Verelim gitsin Birgül başkası ile evlenmem diyor.” Dedim. Eniştem uzun uzun
düşündü “yeğenim bu oğlan bunu ezer. Oğlanın gözü onun aylığında. Çocukta her
yol var ve yola gelmez. Kızımız istiyorsa verdim haber gönder” dedi. Birgül’ü
çağırdım “ kızım bu evlilik yanlış amma tercih senin. Ömrümüz olursa seninle
sonra konuşacağım. Göreceğiz halini ne kadar pişman olacaksın keşke kafamı
koparsaydın diyeceksin lakin iş işten geçmiş olacak git haber ver gelsinler
istesinler aradığını bul” dedim. Birgül’le Serkan evlendiler. Serkan aynı tas
aynı hamam misali en ufak değişme düzelme olmaz. Birgül ne kadar kazanırsa
Serkan elinden almaya devam ediyor. Bir kızları oldu Birgül bir daha çocuk
yapmadı kızları şimdi üniversiteye gidiyor. Ailede başka çocuk ta yok. Birgül
“Abi seni dinlemek varmış gençlik bize neler ediyor. Keşke çocuklarımıza
dinlete bilsek onlar aynı hataya düşmese” demekte. Birgül birkaç defa boşanmaya
niyetlendi karşı çıktık. “senin tercihin bir çocuk var okuyor çocuğu kötü
etkiler” diye durdurduk. Aileyi bir arada tuttuk. Lakin aile pamuk ipliği ile
bağlı gibi her an ip kopabilir. Biri birlerine sevgi saygı kalmamış.

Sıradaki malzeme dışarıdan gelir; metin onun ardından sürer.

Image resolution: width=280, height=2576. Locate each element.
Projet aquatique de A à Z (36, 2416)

Bunları niçin anlattık. Belki gençlere
büyüklerini dinlemenin önemini anlatırız. Geçmiş olaylardan ders alırlar.
Yıllanmış tecrübeleri kendileri yanılgıya düşmeden kullanırlar diye.
Hep kafamı karıştırmıştır. Bu zamana kadar
büyük sevdalarla kurulan yuvaların çok hızlı yıkıldığını gördüm. Çükü iki taraf
ta bir birinden bir insanın yapamayacağı altından kalkamayacağı şeyleri
yapmasını beklemekte istediğini de bulamayınca aile dağılmakta yıkılmakta.
Oysa mantık evliliği yapanlar 40.cı 50.ci
evlilik yıllarını kutluyorlar. Oda eşlerin karşılıklı bir birlerine ne
verebileceklerini, ne alabileceklerini gayet iyi bilmelerinden. Fazla bir şey
beklemeden evlilik kurumunun iki kişinin beraberce yaşaması, dünyaya
getirdikleri çocukları analı babalı her bakımdan sağlıklı büyütüp topluma
yararlı birer insan olmalarını sağlamak olduğu bilincinde olmalarıdır.
Toluma bakıldığı zaman (çocuklarına hâkim
olan güçlü annelerin yetiştirdiği çocuklar istisna) birçok gencin aile
yıkılması sebebi ile tüm kötü alışkanlıklara müptela olduklarını, ya da evlilik
yapmaktan korktuklarını görmek mümkündür.